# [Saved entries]
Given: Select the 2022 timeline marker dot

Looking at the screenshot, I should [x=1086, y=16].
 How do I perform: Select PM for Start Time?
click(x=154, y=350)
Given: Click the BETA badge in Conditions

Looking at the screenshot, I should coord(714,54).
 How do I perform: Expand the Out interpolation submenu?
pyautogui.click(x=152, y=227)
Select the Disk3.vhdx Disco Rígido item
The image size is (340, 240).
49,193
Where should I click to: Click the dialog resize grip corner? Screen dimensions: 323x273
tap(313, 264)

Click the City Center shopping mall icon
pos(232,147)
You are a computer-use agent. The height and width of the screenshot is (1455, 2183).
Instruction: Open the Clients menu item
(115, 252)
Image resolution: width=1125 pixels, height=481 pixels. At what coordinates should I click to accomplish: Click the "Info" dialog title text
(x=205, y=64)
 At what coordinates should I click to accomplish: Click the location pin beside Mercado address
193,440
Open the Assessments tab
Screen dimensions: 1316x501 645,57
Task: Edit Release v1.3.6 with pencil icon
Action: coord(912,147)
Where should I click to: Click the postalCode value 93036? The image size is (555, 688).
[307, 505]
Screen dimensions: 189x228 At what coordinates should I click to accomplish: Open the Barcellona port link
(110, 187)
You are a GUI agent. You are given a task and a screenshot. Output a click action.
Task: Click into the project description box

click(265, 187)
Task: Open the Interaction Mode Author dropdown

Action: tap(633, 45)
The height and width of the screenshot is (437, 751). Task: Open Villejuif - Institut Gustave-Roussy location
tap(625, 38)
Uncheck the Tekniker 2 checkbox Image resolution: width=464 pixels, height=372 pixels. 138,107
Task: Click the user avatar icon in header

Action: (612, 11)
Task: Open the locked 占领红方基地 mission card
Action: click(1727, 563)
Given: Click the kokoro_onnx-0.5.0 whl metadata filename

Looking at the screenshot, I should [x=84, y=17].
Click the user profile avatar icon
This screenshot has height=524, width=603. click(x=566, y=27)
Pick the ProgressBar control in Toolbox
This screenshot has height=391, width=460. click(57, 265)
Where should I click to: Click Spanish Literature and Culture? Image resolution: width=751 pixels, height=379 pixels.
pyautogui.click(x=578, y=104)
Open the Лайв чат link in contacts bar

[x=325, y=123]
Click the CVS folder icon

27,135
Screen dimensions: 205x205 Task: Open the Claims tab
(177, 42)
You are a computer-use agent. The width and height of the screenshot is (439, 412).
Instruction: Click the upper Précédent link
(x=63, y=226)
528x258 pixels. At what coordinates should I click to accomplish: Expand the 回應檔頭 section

# [EXERCISE DIRECTIONS]
Filter the records for the word "computer" and show every line that has it.

# [ANSWER SECTION]
You are a computer-use agent. The height and width of the screenshot is (1455, 2183).
You are a computer-use agent. The width and height of the screenshot is (439, 412).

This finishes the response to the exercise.